Cependant, les conversations joyeuses laissent place à des murmures inquiets. De nombreux blessés sont étalés sur des brancards ou à même le sol dans la gare, au milieu de caisses contenant des rations de « Corned Beef » ou d'autres denrées utilisées par l'armée britannique à cette époque.
Vous remontez alors la rue d'un petit village français, pataugeant dans la boue et vous frayant un chemin, jetant des regards circonspects sur le décors d'apocalypse qui vous entoure.
Tel le fantassin britannique de l'époque, le visiteur se sent ainsi petit à petit tomber pour se retrouver en plein enfer, sur le chemin qui le mène au front.
A l'angle de la rue, l'entrée de la tranchée se présente à vous. La prochaine étape de votre voyage vers le combat. L'expérience est saisissante et le sentiment qui nous envahi à ce moment précis est indescriptible, tant il nous saisit aux tripes.
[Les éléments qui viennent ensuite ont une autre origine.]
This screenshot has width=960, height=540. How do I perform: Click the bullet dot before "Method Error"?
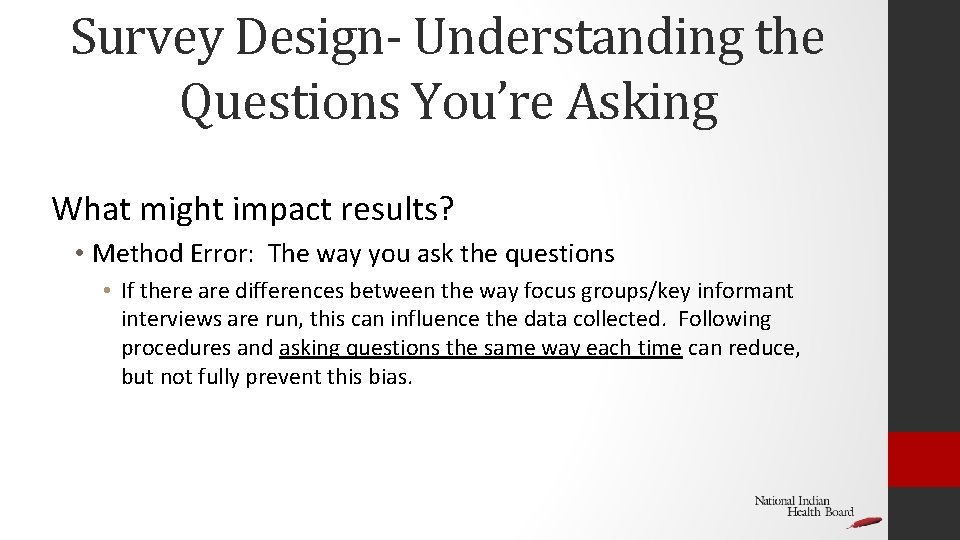(78, 255)
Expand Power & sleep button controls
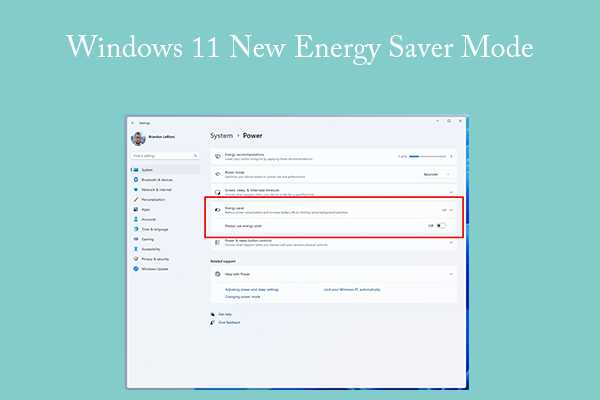The width and height of the screenshot is (600, 400). pos(452,242)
L'Histoire vit, là, sous nos yeux, fidèlement retranscrite dans l'essence même de son esprit, tandis que nous avançons dans le dédale de la tranchée, parfois étroit et accidenté.
Divers écriteaux sommairement accrochés au mur nous permettent alors de nous diriger. On croisera ainsi un poste de commandement, équipé d'une radio, mais aussi divers abris où les soldats passaient le plus clair de leur temps quand ils n'étaient pas occupés à surveiller la ligne d'horizon contre toute tentative d'assaut ennemi.
Au-dessus de notre tête, les barbelés côtoient les palissades et les sacs de sables renforçant l'édifice contre d'éventuels tirs d'artillerie.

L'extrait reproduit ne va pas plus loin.